* **PROBLEM DETAILS**: Starting with the line with "Where should I click to: Click NCT02853305" and going on through the line with "pyautogui.click(x=715, y=328)", alter the data by putting "Download" in place of "Export". Return only those lines, with everything else left unchanged.

* **DATA FOR THE TASK**:
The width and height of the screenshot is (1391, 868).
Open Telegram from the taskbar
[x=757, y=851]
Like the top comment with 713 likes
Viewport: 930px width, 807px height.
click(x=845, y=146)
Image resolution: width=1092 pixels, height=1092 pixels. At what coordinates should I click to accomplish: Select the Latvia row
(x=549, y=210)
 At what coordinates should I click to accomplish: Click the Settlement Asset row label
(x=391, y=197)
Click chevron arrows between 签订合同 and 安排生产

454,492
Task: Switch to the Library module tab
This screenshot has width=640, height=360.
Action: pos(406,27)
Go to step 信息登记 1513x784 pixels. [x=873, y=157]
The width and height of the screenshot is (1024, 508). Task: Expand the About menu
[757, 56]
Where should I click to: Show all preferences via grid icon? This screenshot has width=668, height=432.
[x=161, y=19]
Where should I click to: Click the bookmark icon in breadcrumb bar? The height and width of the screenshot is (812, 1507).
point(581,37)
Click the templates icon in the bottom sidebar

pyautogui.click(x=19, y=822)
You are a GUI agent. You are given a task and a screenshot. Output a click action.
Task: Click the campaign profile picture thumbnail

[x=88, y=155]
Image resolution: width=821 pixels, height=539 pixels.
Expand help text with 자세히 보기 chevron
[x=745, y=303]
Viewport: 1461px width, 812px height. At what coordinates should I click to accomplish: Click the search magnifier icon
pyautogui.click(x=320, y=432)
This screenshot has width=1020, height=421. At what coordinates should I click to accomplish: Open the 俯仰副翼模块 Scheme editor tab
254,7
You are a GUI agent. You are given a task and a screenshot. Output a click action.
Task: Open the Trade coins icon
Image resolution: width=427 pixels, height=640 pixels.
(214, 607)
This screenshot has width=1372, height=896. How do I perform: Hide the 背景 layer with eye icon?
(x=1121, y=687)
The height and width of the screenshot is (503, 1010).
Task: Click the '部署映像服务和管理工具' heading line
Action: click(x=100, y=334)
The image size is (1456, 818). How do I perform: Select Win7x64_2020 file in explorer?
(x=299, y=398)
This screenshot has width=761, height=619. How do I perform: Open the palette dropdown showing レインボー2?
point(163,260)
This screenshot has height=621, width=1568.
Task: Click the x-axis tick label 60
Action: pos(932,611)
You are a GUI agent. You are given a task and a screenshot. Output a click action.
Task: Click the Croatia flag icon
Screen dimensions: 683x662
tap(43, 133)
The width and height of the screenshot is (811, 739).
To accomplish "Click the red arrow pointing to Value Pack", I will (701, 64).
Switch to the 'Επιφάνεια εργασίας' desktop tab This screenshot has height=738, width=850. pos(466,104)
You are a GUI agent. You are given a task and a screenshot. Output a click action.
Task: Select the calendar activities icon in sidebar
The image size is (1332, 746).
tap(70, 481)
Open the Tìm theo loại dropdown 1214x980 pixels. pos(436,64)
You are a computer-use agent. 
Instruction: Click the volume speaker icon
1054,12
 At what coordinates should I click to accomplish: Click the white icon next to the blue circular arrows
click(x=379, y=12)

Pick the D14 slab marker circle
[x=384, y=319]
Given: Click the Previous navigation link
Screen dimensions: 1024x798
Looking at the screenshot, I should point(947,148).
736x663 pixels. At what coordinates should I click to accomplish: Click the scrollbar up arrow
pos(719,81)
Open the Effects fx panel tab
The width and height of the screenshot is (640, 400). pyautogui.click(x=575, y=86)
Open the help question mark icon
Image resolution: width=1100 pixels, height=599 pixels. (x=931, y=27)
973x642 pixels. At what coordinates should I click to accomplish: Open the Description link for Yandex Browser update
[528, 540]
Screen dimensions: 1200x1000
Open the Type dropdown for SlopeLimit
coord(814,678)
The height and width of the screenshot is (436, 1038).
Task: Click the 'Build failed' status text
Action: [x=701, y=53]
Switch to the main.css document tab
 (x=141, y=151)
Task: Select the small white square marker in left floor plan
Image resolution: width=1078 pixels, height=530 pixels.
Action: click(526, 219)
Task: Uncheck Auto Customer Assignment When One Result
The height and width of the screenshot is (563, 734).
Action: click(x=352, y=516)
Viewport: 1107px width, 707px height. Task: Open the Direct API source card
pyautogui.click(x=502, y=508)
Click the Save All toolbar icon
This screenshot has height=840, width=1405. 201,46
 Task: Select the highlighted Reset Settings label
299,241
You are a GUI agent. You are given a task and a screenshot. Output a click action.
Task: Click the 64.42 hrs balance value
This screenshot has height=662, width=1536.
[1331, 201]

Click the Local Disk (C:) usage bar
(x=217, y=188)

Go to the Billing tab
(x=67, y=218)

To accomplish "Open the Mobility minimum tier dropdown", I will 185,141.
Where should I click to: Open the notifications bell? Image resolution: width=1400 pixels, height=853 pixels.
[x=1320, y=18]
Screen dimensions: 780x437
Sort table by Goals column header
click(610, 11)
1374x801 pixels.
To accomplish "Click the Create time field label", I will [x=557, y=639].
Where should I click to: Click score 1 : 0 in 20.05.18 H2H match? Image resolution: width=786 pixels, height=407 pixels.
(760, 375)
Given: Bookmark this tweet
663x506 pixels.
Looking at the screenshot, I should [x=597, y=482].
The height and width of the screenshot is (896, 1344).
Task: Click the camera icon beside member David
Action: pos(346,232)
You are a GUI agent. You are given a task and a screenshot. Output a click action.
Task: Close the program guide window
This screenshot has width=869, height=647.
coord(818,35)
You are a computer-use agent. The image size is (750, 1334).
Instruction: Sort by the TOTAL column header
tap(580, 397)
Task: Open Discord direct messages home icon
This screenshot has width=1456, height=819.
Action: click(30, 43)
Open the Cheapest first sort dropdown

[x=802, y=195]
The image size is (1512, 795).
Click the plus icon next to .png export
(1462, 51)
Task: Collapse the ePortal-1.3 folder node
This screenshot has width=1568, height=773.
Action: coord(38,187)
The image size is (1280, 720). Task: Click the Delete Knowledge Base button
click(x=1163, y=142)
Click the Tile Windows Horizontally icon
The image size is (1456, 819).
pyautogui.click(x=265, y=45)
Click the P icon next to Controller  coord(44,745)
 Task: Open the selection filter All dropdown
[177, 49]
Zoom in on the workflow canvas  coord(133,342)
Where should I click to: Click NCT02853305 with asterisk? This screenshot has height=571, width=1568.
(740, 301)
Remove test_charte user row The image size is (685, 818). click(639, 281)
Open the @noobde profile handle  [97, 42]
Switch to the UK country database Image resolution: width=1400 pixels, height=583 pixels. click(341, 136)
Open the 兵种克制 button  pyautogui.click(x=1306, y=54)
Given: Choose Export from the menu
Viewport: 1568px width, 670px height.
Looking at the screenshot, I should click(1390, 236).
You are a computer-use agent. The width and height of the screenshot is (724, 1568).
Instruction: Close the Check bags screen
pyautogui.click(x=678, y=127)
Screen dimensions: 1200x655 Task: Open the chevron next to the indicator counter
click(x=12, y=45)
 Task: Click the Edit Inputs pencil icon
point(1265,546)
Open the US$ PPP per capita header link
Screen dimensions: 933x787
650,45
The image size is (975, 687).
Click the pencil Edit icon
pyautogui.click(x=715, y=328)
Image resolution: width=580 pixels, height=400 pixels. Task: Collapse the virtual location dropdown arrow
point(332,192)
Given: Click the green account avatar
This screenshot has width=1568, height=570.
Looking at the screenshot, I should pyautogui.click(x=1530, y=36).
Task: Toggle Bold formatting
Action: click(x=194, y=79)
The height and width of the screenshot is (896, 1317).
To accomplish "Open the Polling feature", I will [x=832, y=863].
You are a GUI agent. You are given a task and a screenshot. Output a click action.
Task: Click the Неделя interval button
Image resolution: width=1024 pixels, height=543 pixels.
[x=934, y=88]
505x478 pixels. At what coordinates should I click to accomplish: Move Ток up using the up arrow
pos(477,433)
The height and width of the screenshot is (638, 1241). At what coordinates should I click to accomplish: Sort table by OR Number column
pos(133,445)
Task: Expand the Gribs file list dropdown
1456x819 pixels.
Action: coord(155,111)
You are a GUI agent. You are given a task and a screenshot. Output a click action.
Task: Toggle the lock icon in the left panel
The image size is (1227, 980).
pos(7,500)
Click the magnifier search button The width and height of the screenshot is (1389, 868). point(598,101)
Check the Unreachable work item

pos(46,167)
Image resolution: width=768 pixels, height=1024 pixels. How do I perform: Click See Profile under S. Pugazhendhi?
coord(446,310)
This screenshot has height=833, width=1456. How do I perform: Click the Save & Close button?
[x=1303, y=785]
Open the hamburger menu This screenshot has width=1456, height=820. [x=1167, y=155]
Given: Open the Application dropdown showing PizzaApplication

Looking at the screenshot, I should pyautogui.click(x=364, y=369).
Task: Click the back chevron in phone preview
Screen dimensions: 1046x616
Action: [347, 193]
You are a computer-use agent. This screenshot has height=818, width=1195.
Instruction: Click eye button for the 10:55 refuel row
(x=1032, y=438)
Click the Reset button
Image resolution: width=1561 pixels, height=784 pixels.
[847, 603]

* **SOLUTION TO THIS EXERCISE**:
Where should I click to: Click NCT02853305 with asterisk? This screenshot has height=571, width=1568.
(740, 301)
Remove test_charte user row The image size is (685, 818). click(639, 281)
Open the @noobde profile handle  [97, 42]
Switch to the UK country database Image resolution: width=1400 pixels, height=583 pixels. click(341, 136)
Open the 兵种克制 button  pyautogui.click(x=1306, y=54)
Given: Choose Download from the menu
Viewport: 1568px width, 670px height.
Looking at the screenshot, I should click(1390, 236).
You are a computer-use agent. The width and height of the screenshot is (724, 1568).
Instruction: Close the Check bags screen
pyautogui.click(x=678, y=127)
Screen dimensions: 1200x655 Task: Open the chevron next to the indicator counter
click(x=12, y=45)
 Task: Click the Edit Inputs pencil icon
point(1265,546)
Open the US$ PPP per capita header link
Screen dimensions: 933x787
650,45
The image size is (975, 687).
Click the pencil Edit icon
pyautogui.click(x=715, y=328)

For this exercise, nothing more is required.